##### Material for this task #####
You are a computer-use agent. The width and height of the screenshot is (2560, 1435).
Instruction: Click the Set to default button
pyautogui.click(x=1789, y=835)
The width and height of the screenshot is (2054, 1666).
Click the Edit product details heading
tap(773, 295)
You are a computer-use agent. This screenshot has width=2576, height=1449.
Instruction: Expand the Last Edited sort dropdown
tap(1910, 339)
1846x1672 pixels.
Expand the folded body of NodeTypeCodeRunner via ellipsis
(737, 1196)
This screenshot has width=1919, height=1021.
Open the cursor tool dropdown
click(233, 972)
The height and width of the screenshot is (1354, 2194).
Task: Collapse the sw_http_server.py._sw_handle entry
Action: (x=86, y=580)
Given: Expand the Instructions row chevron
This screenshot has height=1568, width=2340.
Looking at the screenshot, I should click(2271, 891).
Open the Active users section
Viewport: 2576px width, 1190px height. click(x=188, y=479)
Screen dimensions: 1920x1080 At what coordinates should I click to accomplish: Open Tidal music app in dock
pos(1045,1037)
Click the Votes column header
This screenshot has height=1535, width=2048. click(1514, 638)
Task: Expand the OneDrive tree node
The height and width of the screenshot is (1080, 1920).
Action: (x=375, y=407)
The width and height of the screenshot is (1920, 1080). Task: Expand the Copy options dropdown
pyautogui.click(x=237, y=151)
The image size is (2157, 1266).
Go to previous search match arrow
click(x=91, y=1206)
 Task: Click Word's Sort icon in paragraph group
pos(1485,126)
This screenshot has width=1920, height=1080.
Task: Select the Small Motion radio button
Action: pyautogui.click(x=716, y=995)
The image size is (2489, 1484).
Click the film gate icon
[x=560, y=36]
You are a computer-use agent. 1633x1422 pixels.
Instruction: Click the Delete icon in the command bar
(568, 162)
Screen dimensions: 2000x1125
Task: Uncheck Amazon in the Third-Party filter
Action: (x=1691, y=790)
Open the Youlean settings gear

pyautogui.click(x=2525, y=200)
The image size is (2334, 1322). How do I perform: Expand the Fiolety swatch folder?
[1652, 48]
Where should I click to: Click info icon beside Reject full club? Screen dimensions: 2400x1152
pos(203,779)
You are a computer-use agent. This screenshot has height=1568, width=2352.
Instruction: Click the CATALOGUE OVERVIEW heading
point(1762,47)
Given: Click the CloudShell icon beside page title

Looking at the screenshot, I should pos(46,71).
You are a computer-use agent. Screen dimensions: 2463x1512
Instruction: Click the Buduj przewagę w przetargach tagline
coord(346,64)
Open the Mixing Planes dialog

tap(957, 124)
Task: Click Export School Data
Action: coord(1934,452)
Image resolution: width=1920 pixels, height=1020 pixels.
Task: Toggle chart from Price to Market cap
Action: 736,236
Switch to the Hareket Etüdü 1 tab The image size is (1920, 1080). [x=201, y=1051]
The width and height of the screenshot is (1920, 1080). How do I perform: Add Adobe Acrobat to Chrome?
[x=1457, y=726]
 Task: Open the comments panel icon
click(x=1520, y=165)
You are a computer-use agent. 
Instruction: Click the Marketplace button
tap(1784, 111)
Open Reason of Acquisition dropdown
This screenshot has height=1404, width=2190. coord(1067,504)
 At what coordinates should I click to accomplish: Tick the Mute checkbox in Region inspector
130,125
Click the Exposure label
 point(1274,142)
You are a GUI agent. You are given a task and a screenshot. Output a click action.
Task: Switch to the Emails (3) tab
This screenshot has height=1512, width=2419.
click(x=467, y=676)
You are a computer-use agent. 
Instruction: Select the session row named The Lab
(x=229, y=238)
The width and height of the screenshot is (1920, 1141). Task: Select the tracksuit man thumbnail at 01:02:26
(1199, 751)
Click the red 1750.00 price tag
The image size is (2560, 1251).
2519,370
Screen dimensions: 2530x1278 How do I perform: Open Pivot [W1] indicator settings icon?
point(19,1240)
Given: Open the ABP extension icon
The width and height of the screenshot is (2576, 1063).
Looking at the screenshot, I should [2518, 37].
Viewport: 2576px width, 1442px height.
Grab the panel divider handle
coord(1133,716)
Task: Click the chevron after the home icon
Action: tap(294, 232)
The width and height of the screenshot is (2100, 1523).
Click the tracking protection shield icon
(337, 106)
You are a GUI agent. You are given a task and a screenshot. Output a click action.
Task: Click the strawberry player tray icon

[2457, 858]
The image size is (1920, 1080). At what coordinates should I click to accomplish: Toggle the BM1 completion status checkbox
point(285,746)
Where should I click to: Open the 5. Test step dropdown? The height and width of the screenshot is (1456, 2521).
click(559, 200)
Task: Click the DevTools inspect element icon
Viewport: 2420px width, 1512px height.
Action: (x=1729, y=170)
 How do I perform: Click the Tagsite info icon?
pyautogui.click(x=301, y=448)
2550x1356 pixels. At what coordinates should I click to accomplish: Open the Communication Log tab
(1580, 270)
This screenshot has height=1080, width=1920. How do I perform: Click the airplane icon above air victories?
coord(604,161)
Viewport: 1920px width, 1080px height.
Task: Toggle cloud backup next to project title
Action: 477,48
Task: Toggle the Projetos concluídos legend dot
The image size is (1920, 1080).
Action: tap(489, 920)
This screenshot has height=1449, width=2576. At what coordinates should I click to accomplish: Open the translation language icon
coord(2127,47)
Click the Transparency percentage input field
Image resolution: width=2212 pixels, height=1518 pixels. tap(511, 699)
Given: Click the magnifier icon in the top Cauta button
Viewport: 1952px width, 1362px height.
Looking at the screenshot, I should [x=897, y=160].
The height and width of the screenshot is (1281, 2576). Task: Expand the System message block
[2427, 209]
#####
* **What to do**: Repeat the whole listing exactly, keeping every line intact.

* **Written solution**:
You are a computer-use agent. The width and height of the screenshot is (2560, 1435).
Instruction: Click the Set to default button
pyautogui.click(x=1789, y=835)
The width and height of the screenshot is (2054, 1666).
Click the Edit product details heading
tap(773, 295)
You are a computer-use agent. This screenshot has width=2576, height=1449.
Instruction: Expand the Last Edited sort dropdown
tap(1910, 339)
1846x1672 pixels.
Expand the folded body of NodeTypeCodeRunner via ellipsis
(737, 1196)
This screenshot has width=1919, height=1021.
Open the cursor tool dropdown
click(233, 972)
The height and width of the screenshot is (1354, 2194).
Task: Collapse the sw_http_server.py._sw_handle entry
Action: (x=86, y=580)
Given: Expand the Instructions row chevron
This screenshot has height=1568, width=2340.
Looking at the screenshot, I should click(2271, 891).
Open the Active users section
Viewport: 2576px width, 1190px height. click(x=188, y=479)
Screen dimensions: 1920x1080 At what coordinates should I click to accomplish: Open Tidal music app in dock
pos(1045,1037)
Click the Votes column header
This screenshot has height=1535, width=2048. click(1514, 638)
Task: Expand the OneDrive tree node
The height and width of the screenshot is (1080, 1920).
Action: (x=375, y=407)
The width and height of the screenshot is (1920, 1080). Task: Expand the Copy options dropdown
pyautogui.click(x=237, y=151)
The image size is (2157, 1266).
Go to previous search match arrow
click(x=91, y=1206)
 Task: Click Word's Sort icon in paragraph group
pos(1485,126)
This screenshot has width=1920, height=1080.
Task: Select the Small Motion radio button
Action: pyautogui.click(x=716, y=995)
The image size is (2489, 1484).
Click the film gate icon
[x=560, y=36]
You are a computer-use agent. 1633x1422 pixels.
Instruction: Click the Delete icon in the command bar
(568, 162)
Screen dimensions: 2000x1125
Task: Uncheck Amazon in the Third-Party filter
Action: (x=1691, y=790)
Open the Youlean settings gear

pyautogui.click(x=2525, y=200)
The image size is (2334, 1322). How do I perform: Expand the Fiolety swatch folder?
[1652, 48]
Where should I click to: Click info icon beside Reject full club? Screen dimensions: 2400x1152
pos(203,779)
You are a computer-use agent. This screenshot has height=1568, width=2352.
Instruction: Click the CATALOGUE OVERVIEW heading
point(1762,47)
Given: Click the CloudShell icon beside page title

Looking at the screenshot, I should pos(46,71).
You are a computer-use agent. Screen dimensions: 2463x1512
Instruction: Click the Buduj przewagę w przetargach tagline
coord(346,64)
Open the Mixing Planes dialog

tap(957, 124)
Task: Click Export School Data
Action: coord(1934,452)
Image resolution: width=1920 pixels, height=1020 pixels.
Task: Toggle chart from Price to Market cap
Action: 736,236
Switch to the Hareket Etüdü 1 tab The image size is (1920, 1080). [x=201, y=1051]
The width and height of the screenshot is (1920, 1080). How do I perform: Add Adobe Acrobat to Chrome?
[x=1457, y=726]
 Task: Open the comments panel icon
click(x=1520, y=165)
You are a computer-use agent. 
Instruction: Click the Marketplace button
tap(1784, 111)
Open Reason of Acquisition dropdown
This screenshot has height=1404, width=2190. coord(1067,504)
 At what coordinates should I click to accomplish: Tick the Mute checkbox in Region inspector
130,125
Click the Exposure label
 point(1274,142)
You are a GUI agent. You are given a task and a screenshot. Output a click action.
Task: Switch to the Emails (3) tab
This screenshot has height=1512, width=2419.
click(x=467, y=676)
You are a computer-use agent. 
Instruction: Select the session row named The Lab
(x=229, y=238)
The width and height of the screenshot is (1920, 1141). Task: Select the tracksuit man thumbnail at 01:02:26
(1199, 751)
Click the red 1750.00 price tag
The image size is (2560, 1251).
2519,370
Screen dimensions: 2530x1278 How do I perform: Open Pivot [W1] indicator settings icon?
point(19,1240)
Given: Open the ABP extension icon
The width and height of the screenshot is (2576, 1063).
Looking at the screenshot, I should [2518, 37].
Viewport: 2576px width, 1442px height.
Grab the panel divider handle
coord(1133,716)
Task: Click the chevron after the home icon
Action: tap(294, 232)
The width and height of the screenshot is (2100, 1523).
Click the tracking protection shield icon
(337, 106)
You are a GUI agent. You are given a task and a screenshot. Output a click action.
Task: Click the strawberry player tray icon

[2457, 858]
The image size is (1920, 1080). At what coordinates should I click to accomplish: Toggle the BM1 completion status checkbox
point(285,746)
Where should I click to: Open the 5. Test step dropdown? The height and width of the screenshot is (1456, 2521).
click(559, 200)
Task: Click the DevTools inspect element icon
Viewport: 2420px width, 1512px height.
Action: (x=1729, y=170)
 How do I perform: Click the Tagsite info icon?
pyautogui.click(x=301, y=448)
2550x1356 pixels. At what coordinates should I click to accomplish: Open the Communication Log tab
(1580, 270)
This screenshot has height=1080, width=1920. How do I perform: Click the airplane icon above air victories?
coord(604,161)
Viewport: 1920px width, 1080px height.
Task: Toggle cloud backup next to project title
Action: 477,48
Task: Toggle the Projetos concluídos legend dot
The image size is (1920, 1080).
Action: tap(489, 920)
This screenshot has height=1449, width=2576. At what coordinates should I click to accomplish: Open the translation language icon
coord(2127,47)
Click the Transparency percentage input field
Image resolution: width=2212 pixels, height=1518 pixels. tap(511, 699)
Given: Click the magnifier icon in the top Cauta button
Viewport: 1952px width, 1362px height.
Looking at the screenshot, I should [x=897, y=160].
The height and width of the screenshot is (1281, 2576). Task: Expand the System message block
[2427, 209]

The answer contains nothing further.